If web_auth is successful, you most probably want to redirect the user to a secured page. From there, you can verify the user if already authenticated.

With Access Token

If you want to authenticate the user by access_token, used in the REST API for example, you need to use the \App\App::token_auth method instead.

$user = \App\App::token_auth([
    'username' => USERNAME,
    'access_token' => ACCESS_TOKEN
]);

Social Login (Google & Facebook)

This feature uses Hybridauth package to handle social media authentication -- ready to use out of the box. This package supports multiple providers as well.
Once you've secured your provider credentials, modify and set the .env file.

OAUTH_FACEBOOK_ID=YOUR_FACEBOOK_ID
OAUTH_FACEBOOK_SECRET=YOUR_FACEBOOK_SECRET

OAUTH_GOOGLE_ID=YOUR_GOOGLE_ID
OAUTH_GOOGLE_SECRET=YOUR_GOOGLE_SECRET

# ...

Redirect URIs

OAuth providers requires you to specify your redirect URIs.
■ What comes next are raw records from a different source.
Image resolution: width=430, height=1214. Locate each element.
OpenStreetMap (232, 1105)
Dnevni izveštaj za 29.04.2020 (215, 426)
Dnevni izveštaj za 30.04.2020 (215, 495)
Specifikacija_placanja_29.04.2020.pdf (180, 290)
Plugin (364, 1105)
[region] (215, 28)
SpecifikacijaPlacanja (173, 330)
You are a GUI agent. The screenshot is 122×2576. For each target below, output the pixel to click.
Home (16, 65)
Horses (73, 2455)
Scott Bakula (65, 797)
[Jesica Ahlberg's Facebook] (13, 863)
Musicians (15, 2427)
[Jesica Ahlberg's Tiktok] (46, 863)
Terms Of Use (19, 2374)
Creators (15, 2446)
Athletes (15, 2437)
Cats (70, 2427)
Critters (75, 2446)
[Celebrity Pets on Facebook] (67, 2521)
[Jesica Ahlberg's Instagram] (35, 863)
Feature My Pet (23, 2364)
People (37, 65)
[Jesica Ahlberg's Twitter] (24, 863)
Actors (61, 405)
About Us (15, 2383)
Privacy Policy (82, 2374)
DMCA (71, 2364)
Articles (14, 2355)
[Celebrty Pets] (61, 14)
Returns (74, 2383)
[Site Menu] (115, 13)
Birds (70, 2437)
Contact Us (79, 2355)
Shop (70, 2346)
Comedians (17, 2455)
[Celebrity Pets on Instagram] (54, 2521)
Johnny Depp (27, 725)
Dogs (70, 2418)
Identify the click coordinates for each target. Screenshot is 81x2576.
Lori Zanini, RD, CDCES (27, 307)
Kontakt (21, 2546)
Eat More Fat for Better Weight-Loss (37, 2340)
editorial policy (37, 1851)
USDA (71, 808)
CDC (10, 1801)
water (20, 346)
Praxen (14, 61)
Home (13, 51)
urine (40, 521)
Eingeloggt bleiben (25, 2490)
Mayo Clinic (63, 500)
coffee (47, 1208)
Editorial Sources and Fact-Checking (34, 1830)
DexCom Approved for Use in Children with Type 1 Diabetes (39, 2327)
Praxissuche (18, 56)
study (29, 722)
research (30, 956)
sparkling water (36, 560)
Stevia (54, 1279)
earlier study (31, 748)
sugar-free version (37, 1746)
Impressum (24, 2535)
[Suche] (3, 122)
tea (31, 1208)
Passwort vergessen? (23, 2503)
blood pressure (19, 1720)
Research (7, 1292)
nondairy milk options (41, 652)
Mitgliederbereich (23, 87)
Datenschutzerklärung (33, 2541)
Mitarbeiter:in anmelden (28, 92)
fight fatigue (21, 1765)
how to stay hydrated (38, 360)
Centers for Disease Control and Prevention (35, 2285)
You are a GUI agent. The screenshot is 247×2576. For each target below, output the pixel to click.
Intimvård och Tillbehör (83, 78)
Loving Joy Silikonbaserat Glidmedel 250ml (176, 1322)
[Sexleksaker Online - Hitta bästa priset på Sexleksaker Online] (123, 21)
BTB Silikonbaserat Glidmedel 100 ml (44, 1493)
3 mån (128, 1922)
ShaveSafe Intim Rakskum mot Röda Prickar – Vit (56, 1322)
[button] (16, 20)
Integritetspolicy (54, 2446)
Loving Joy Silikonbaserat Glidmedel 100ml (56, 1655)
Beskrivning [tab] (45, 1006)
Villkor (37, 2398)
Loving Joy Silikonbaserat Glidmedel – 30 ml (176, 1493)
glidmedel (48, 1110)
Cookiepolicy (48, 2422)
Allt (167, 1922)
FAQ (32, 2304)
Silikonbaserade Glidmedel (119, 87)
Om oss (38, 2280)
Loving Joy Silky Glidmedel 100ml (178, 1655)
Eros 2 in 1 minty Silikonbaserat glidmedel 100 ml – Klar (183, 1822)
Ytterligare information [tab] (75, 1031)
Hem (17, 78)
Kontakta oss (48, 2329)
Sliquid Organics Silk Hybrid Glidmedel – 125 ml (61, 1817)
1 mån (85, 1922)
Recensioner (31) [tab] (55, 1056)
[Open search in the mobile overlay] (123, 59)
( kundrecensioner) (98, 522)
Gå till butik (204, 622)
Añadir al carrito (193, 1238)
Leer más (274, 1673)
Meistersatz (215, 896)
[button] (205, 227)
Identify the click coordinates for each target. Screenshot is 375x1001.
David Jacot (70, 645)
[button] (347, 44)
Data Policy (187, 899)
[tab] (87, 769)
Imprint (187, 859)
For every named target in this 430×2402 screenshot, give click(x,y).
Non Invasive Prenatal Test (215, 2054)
The URIs used for each provider are the following:

https://smartadmin.lodev09.com/auth/google
https://smartadmin.lodev09.com/auth/facebook

Secured pages

When someone opens a secure page, you'll have to check if the user is authenticated. Use can do this by requiring init.auth.php in the page. This will initiate $_SESSION and fill in the $_user global variable -- the current logged-in user.

Note that this requires init.db.php as well, see Database Installation guide.

require_once 'init.php';

// require the db and auth
require_once 'init.db.php';
require_once 'init.auth.php';

// authenticate the page
$app->authenticate_page();

The authenticate_page method will check if the user is authenticated. If the page is opened via a browser, it will redirect automatically to the login page if not authenticated. If the request is via ajax, it will set the HTTP Status to 403 Forbidden.